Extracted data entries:
──────────────────────────────
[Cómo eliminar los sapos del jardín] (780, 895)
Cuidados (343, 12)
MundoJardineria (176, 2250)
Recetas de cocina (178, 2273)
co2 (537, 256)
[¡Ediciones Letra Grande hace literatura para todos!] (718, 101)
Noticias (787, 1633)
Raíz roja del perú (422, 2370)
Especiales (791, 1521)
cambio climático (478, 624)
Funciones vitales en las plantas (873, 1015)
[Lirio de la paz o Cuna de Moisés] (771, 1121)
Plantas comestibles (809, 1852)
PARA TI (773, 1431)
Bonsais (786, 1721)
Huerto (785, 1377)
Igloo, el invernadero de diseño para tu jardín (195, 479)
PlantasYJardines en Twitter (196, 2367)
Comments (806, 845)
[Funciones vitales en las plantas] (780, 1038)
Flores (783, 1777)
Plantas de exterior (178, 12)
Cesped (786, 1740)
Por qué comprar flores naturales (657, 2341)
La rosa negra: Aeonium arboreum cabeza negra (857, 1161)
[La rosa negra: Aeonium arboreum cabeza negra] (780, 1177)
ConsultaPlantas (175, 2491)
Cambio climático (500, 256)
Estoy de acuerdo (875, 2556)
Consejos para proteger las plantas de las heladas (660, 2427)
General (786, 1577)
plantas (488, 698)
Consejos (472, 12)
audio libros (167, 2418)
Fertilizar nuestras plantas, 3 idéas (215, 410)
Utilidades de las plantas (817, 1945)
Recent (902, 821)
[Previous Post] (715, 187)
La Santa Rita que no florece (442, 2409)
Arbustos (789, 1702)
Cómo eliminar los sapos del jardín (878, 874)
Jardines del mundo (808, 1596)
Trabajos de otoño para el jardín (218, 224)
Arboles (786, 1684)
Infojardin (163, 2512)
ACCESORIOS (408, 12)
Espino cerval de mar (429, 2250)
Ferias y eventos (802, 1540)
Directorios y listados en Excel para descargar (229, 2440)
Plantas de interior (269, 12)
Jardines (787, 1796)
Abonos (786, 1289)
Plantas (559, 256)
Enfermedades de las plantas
──────────────────────────────
Copy each line, exactly, that falls between the line containing "Estoy de acuerdo (875, 2556)" and the end of the entries, both included.

● **Written answer**:
Estoy de acuerdo (875, 2556)
Consejos para proteger las plantas de las heladas (660, 2427)
General (786, 1577)
plantas (488, 698)
Consejos (472, 12)
audio libros (167, 2418)
Fertilizar nuestras plantas, 3 idéas (215, 410)
Utilidades de las plantas (817, 1945)
Recent (902, 821)
[Previous Post] (715, 187)
La Santa Rita que no florece (442, 2409)
Arbustos (789, 1702)
Cómo eliminar los sapos del jardín (878, 874)
Jardines del mundo (808, 1596)
Trabajos de otoño para el jardín (218, 224)
Arboles (786, 1684)
Infojardin (163, 2512)
ACCESORIOS (408, 12)
Espino cerval de mar (429, 2250)
Ferias y eventos (802, 1540)
Directorios y listados en Excel para descargar (229, 2440)
Plantas de interior (269, 12)
Jardines (787, 1796)
Abonos (786, 1289)
Plantas (559, 256)
Enfermedades de las plantas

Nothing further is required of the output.